Atualizado: 28 de fev. de 2022





NORMALIDADE AOS PASSOS


Sopesava a vida, encostada à janela do entardecer, enquanto a areia caía ininterruptamente na ampulheta dos dias. Por vezes, esse som sobrepunha-se aos cânticos das relas e rãs, grilos e bichos sonoros daqueles campos visíveis do lugar onde se encontrava, mas que afastados desenhavam e limitavam o horizonte nesse quadrado de tempo.


Concentrava-se, uma vez mais, nos cânticos quase pagãos, hipnotizantes e provocadores, que a inebriavam, fazendo-a ansiar por uma liberdade novamente tolhida.
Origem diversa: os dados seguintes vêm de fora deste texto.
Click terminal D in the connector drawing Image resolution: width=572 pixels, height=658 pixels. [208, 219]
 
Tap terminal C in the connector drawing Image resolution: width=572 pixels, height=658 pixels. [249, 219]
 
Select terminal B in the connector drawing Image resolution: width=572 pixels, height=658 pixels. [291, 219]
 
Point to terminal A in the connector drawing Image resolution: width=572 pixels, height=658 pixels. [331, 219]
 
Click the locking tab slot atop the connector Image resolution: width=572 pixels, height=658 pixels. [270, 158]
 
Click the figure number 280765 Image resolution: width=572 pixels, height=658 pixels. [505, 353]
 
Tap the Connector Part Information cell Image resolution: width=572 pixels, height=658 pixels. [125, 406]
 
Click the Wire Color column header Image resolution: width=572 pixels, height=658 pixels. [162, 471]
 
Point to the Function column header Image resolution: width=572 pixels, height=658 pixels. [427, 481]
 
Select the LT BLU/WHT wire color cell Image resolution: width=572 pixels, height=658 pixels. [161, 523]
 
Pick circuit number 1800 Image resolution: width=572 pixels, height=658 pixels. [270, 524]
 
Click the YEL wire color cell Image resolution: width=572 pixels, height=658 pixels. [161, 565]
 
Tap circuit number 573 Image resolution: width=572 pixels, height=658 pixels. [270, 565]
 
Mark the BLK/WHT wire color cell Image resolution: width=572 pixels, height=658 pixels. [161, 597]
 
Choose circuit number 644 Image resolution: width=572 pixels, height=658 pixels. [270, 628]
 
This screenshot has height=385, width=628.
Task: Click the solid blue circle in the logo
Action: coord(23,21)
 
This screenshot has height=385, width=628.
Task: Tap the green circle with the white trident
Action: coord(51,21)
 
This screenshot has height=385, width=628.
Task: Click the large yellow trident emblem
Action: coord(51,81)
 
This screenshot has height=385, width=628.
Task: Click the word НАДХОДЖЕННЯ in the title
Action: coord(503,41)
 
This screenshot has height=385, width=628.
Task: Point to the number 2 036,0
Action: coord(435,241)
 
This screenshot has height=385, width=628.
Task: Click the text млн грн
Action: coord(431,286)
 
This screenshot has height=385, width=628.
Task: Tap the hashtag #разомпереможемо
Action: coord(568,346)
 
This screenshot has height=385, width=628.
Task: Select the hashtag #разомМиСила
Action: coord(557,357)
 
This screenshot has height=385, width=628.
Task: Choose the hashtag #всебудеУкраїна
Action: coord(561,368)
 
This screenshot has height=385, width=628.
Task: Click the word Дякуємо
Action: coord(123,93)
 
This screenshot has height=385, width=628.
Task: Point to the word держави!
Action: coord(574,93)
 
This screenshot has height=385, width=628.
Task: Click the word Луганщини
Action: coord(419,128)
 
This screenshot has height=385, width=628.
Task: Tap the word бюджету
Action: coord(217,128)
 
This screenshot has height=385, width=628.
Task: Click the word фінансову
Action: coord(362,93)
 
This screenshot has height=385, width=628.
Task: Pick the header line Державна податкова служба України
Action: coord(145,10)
Mergulhou, sem o notar, numa neblina de pensamentos dissonantes, como sucedia nos últimos tempos sempre que pensava nesses malditos porquês que a atormentavam.


Permaneceu assim por mais alguns momentos, esquecida no limbo, até que um estridente e incessante alarme a desligou dessa letargia, retornando-a com brusquidão à realidade.
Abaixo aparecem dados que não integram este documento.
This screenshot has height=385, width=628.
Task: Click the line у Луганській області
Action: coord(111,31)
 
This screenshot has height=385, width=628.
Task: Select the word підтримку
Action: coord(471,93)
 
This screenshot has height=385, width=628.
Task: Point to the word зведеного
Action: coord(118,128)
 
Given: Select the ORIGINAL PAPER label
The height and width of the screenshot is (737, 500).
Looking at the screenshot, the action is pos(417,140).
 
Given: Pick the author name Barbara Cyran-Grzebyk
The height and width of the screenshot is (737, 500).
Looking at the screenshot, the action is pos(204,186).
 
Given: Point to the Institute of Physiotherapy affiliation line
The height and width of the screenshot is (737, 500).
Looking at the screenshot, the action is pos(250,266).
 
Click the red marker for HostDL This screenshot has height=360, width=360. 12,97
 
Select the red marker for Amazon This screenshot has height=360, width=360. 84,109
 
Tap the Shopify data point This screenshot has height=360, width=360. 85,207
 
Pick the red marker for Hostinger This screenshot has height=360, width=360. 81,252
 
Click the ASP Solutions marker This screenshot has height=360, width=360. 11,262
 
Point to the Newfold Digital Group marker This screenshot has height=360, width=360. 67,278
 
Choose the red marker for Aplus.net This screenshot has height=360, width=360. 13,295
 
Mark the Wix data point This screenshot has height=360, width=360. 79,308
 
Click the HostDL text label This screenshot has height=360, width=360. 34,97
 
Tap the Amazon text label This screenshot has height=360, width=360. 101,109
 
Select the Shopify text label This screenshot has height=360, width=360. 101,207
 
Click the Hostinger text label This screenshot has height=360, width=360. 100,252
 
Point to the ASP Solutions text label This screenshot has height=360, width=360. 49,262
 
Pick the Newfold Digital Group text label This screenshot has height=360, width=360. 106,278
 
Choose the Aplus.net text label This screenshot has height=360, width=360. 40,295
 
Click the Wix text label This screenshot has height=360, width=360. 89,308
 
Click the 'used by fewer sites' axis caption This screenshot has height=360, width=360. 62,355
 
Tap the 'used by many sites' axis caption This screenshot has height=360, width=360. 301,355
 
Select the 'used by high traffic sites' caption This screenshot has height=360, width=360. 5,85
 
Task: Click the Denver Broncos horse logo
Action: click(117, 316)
Um telemóvel tocava numa outra divisão: aquela janela fechou-se e durante algum tempo esqueceu esses pensamentos.




Desde que palavras como pandemia, vírus, quarentena, coronavírus, Covid-19, teletrabalho, zoom e confinamento se instalaram e passaram a líderes de audiências, de conversas e conversetas, guerrinhas, desinformação, trocas e baldrocas, incertezas e dúvidas, não só nacionais como mundiais, os dias deixaram de ter horas normais e o trabalho misturou-se com a vida pessoal, de tal forma que o termo promiscuidade assomava muitas vezes ao pensamento.

Na mesa grande da sala, agora transformada em mesa de tudo, com portáteis pousados e computador fixo ali instalado, espalhavam-se papéis, escritos, amarrotados, rasgados. Folhas brancas, desenhadas e coloridas pela graciosidade ainda infantil dos desenhos. Cadernos, livros escolares, esferográficas, marcadores e lápis de cor, tudo de uma vivacidade estonteante, a contrastar com a sobriedade do bloco de notas, rabiscado com observações e pousado ao lado de uma esferográfica, simples e azul, sem marca especial e de tampa já roída. Sinal de nervosismo ou impaciência. Ou ambos.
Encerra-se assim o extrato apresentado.